Today, April 19, marks the 239th anniversary of the beginning of the American Revolution. On this date in 1775 hostilities began at the Battles of Lexington and Concord. And while many in the Colonies hoped for reconciliation with the Mother Country, independence wouldn’t be declared for another 15 months, the battles marked a turning point in the relationship between the American People and their government in London. It’s probably also fair to say that the battles marked a turning point for the British Empire. Britain sparked a war in which they lost valuable colonies; colonies that wouldn’t be the only ones to leave the empire nor would the be replaced by new holdings elsewhere. The Empire had reached its high water mark and the tide began to ebb in the Massachusetts countryside that day.
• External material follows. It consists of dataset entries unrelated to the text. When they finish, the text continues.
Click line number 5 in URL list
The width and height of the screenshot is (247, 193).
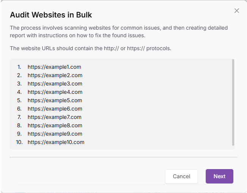19,100
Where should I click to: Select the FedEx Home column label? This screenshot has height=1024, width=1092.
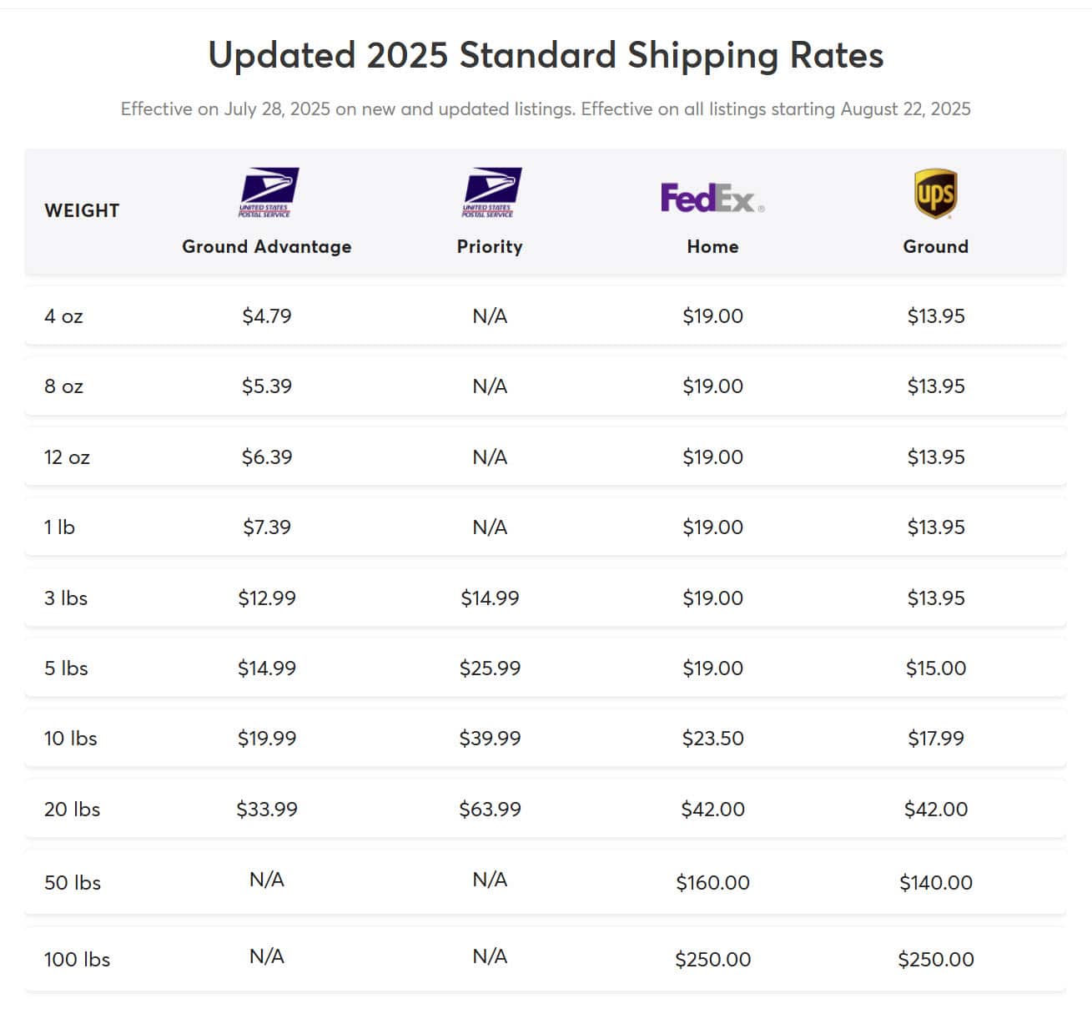click(x=712, y=246)
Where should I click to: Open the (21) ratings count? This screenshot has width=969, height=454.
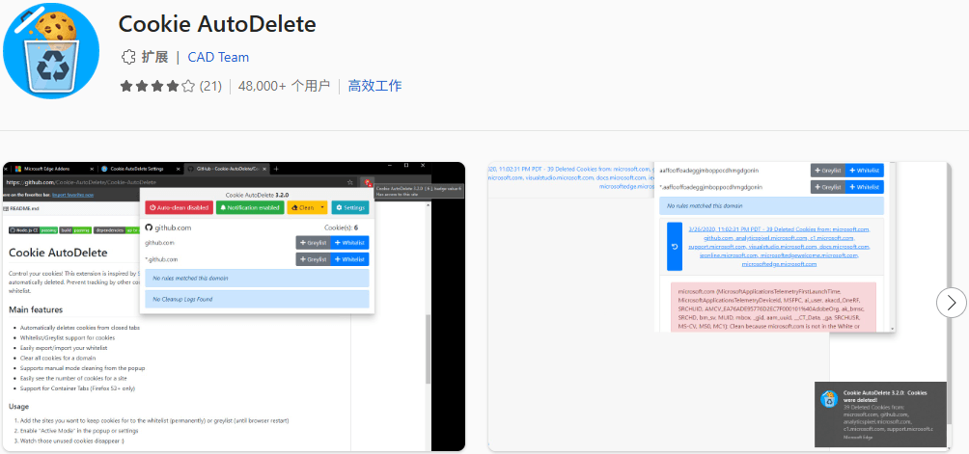pyautogui.click(x=210, y=86)
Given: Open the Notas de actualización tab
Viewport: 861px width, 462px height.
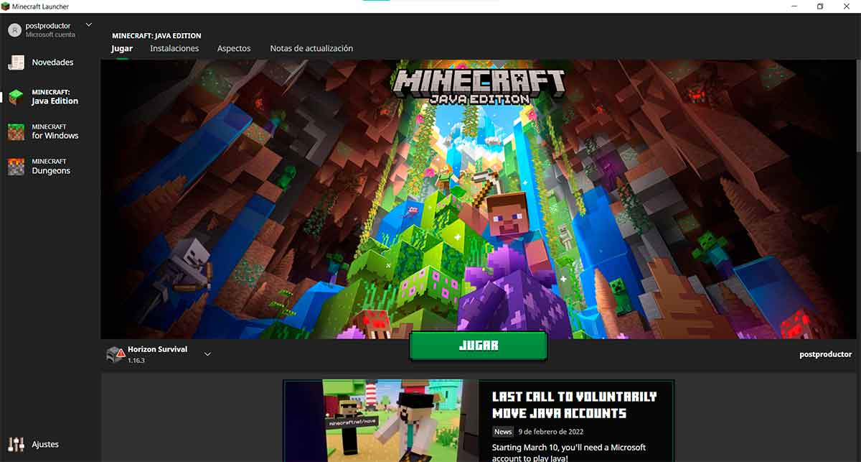Looking at the screenshot, I should click(311, 48).
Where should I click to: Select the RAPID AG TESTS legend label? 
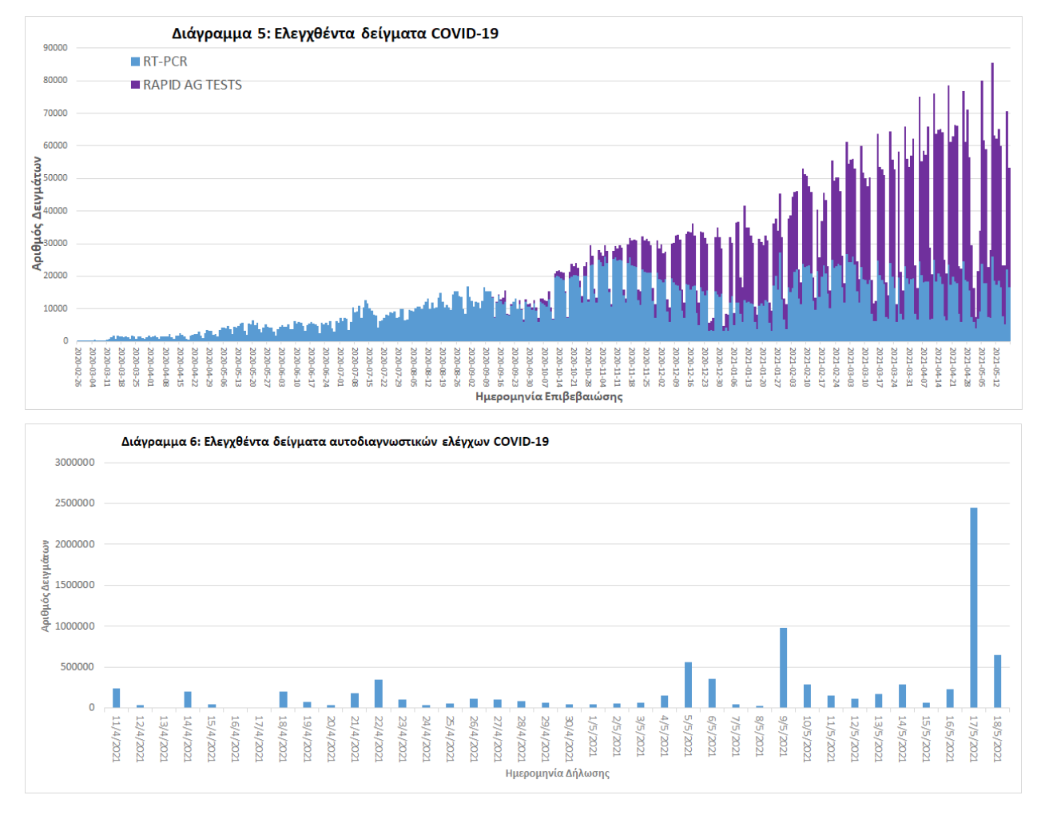(192, 85)
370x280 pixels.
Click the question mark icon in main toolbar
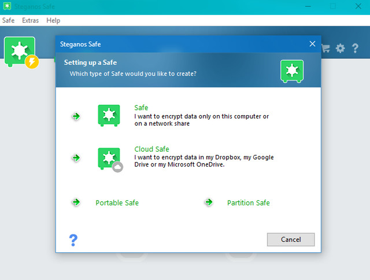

The single, small thing that lead to the battle that day was an attempt by British forces to seize the Colonists’ weapons being stored at Concord outside Boston. Yes, it was a gun control raid. That phrase might have sounded like gibberish to English ears 239 years ago, but that’s what General Gage’s order was. And like their descendants today, the Colonists refused to obey what they saw as an unconstitutional, and thus illegal, law. As Englishmen, they had a right to be armed. But then again, they had rights to a great many other things that Parliament and the King refused to recognize. So rather than sit idly by and watch as their arms were confiscated, they simply moved them. When British forces finally got to Concord, they found next to nothing. But it was too late by that point. His Majesty’s government had badly overreached in the American Colonies. His army was forced to retreat back to Boston and the day ended with over 15,000 militiamen surrounding the city. Rather than projecting power over his stubborn subjects, King George came out of the affair looking weak. (Sound familiar?) And that weakness invited a increase in violence; the violence Gage had hoped to reduce with his gun control attempt.
But Gage’s attempt to seize Americans’ guns wasn’t something that came like a bolt from the blue. It was the culmination of a series of infringements on the rights of the Colonists. And after each of these assaults on their freedoms, the Americans returned a response that was the polar opposite of what His Majesty’s government expected: Defiance rather than cowering obedience.
Now flash forward from the 18th century to the 21st. The Federal government and many State governments are attempting to ignore the very constitutions that brought them into existence. Once again, they are attempting to disarm the American People. Once again, they are treating the American People with contempt. And as before, the American People are greeting them with defiance. In Connecticut and New York, laws banning “assault weapons” (whatever that means) are being ignored by their citizens. Here in California, where these laws have long been on the books, no one in government talks about the pathetically low rate of compliance.
(One feature of the California law is that the Attorney General can petition to add new gun models to the list if they meet the definition of an “assault weapon”. However, the AG’s office quickly realized that they couldn’t keep up with hundreds of little machine shops across the US making parts for “America’s Gun”, the AR-15. Over the years, hundreds of “off list” lower receivers were produced and sold to Californians who assembled their own guns. Each of these is legally not an “assault weapon” until listed on the State’s roster of banned guns; at which point, the law would require them to be registered. But since the law bans by make and model, each of these would have to be added to the list. And as the AG’s office found out, machinists can move faster than lawyers. New models popped up faster than the whack-a-mole gun detail at the CA DOJ could add them to the list. Eventually, then AG Jerry Brown recognized the futility of this and quietly stopped adding guns to the list. It’s been gathering dust ever since. Brown, a more astute politician than the likes of Andrew Cuomo, knew better than to appear weak before the body politic.)
Today, the Federal government, and several State governments, find themselves at the same crossroads that King George III found himself at 239 years ago. They face a defiant people who’ve decided that they’ve had enough of a government that intrudes into every detail of their lives; a government that treats them like domestic terrorists for exercising their 1st and 2nd Amendment rights. (A clue to the clueless: The Bill of Rights exists outside of an area marked off with a bit of plastic fencing.) Unlike the events of April 19, 1775, shots haven’t been fired nor has blood been spilled (for the most part), but at places like the Bundy Ranch, government forces sent to bring the locals into line found themselves in retreat. And like George III, our government risks being seen as weak and thus inviting more disobedience. The question is: Will Washington DC (or Albany or Hartford or Sacramento) follow London’s example and attempt to force its will upon the people? Or will they sensibly realize that they’ve made a mistake, own up to it, and back down?
The strong can do the latter; the weak cannot.